Task requirements: Reproduce the data exactly. Omit no record.

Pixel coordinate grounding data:
::::::
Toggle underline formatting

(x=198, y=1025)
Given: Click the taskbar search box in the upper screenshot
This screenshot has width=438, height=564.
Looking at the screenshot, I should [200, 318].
::::::
Exercise output:
Toggle underline formatting

(x=198, y=1025)
Given: Click the taskbar search box in the upper screenshot
This screenshot has width=438, height=564.
Looking at the screenshot, I should [200, 318].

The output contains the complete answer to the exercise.